§ What to produce: Reproduce exactly the lines below, starting at the line that contains "The height and" and ending with the last line of the records, both included; leave out any pictures.

§ Material for the task:
::::::::::

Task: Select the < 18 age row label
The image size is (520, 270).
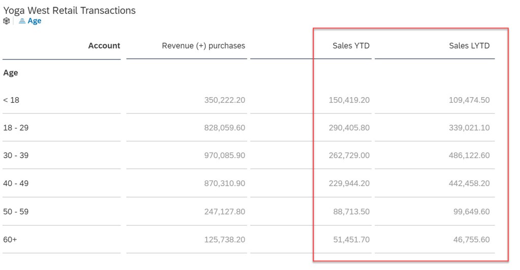Action: coord(11,100)
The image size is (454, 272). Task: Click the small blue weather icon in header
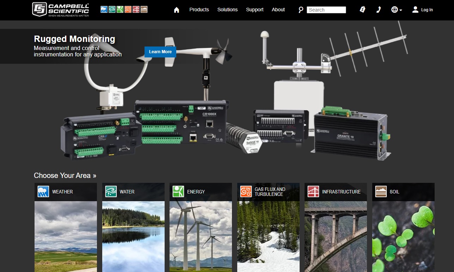pos(104,10)
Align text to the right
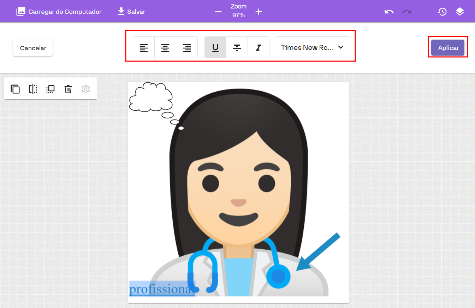The image size is (475, 308). click(187, 48)

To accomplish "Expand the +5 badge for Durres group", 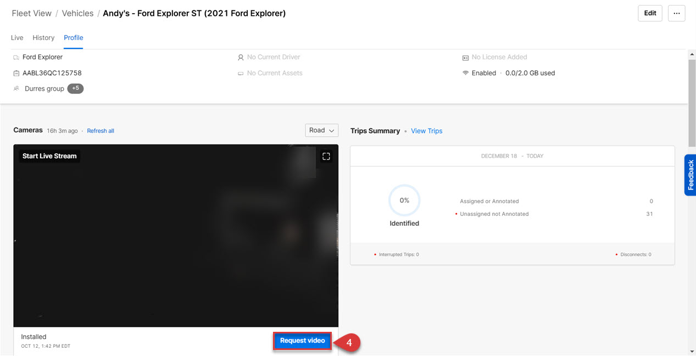I will coord(76,88).
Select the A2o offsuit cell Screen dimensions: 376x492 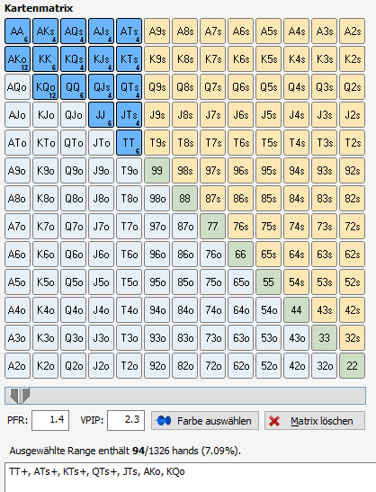pyautogui.click(x=18, y=366)
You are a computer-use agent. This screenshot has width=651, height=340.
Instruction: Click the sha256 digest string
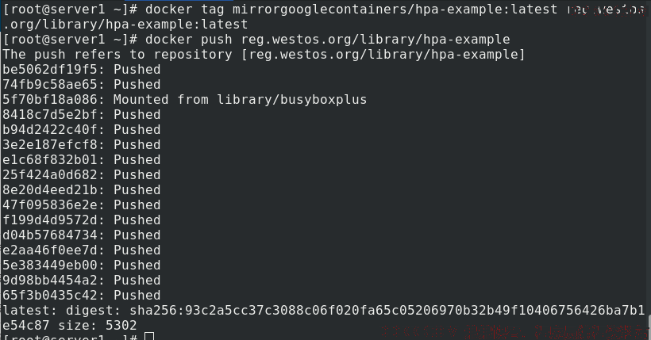click(387, 310)
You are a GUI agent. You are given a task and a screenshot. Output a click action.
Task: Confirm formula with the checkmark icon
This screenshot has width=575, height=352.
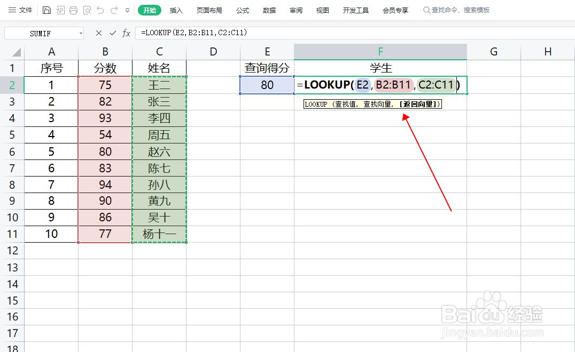112,33
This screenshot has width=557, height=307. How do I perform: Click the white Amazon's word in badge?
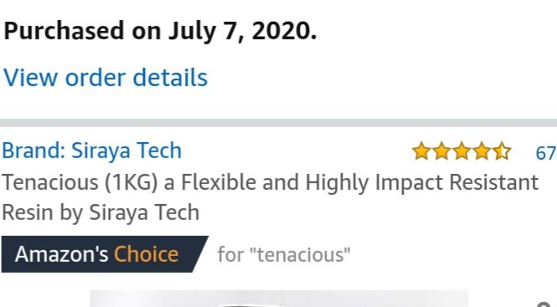(x=61, y=254)
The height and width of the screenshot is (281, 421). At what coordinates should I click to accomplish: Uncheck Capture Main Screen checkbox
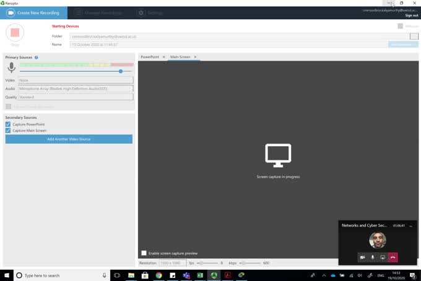point(8,131)
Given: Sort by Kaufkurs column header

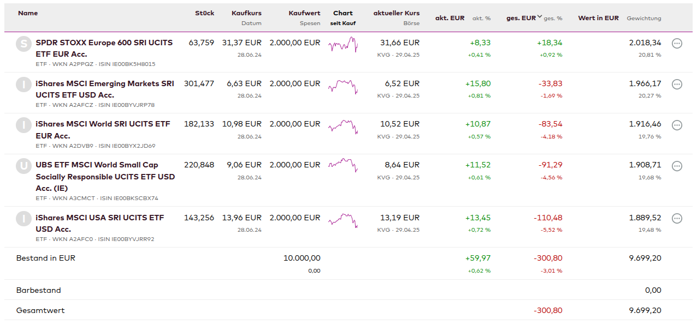Looking at the screenshot, I should [x=246, y=13].
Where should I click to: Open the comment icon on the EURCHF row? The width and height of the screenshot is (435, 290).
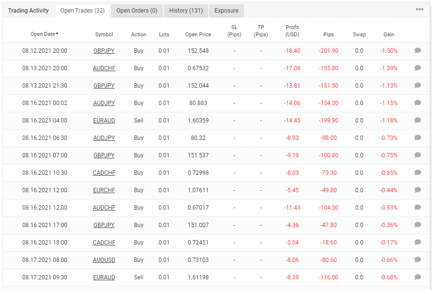[418, 190]
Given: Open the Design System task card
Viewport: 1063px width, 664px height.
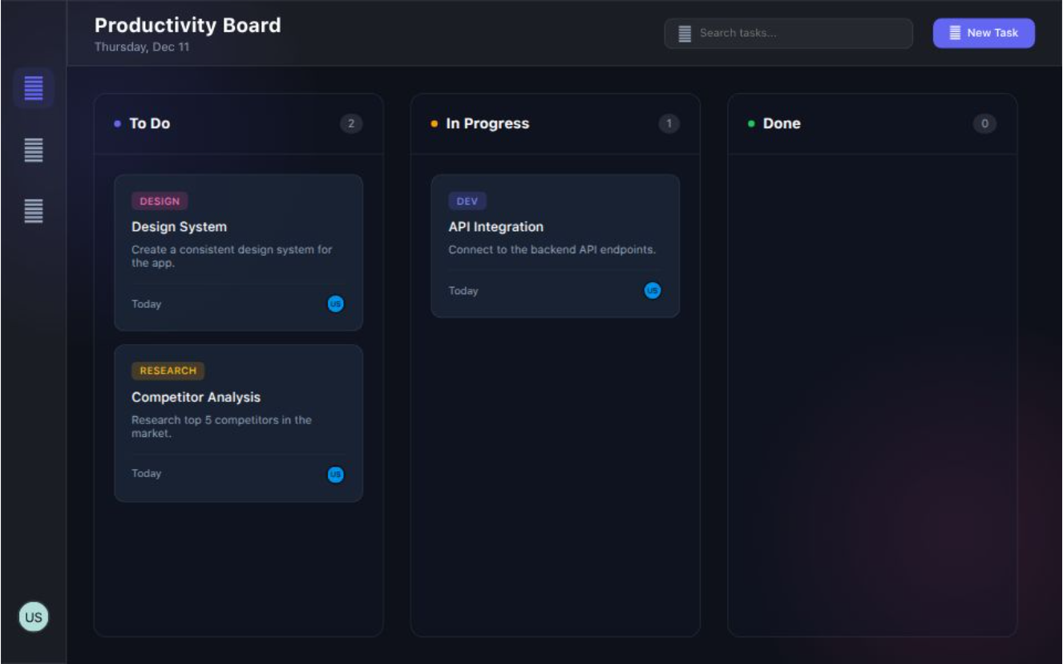Looking at the screenshot, I should coord(238,251).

::::::::::

§ Exercise output:
The height and width of the screenshot is (281, 421). At what coordinates should I click to accomplish: Uncheck Capture Main Screen checkbox
point(8,131)
Given: Sort by Kaufkurs column header

Looking at the screenshot, I should [x=246, y=13].
Where should I click to: Open the comment icon on the EURCHF row? The width and height of the screenshot is (435, 290).
[418, 190]
Given: Open the Design System task card
Viewport: 1063px width, 664px height.
Looking at the screenshot, I should coord(238,251).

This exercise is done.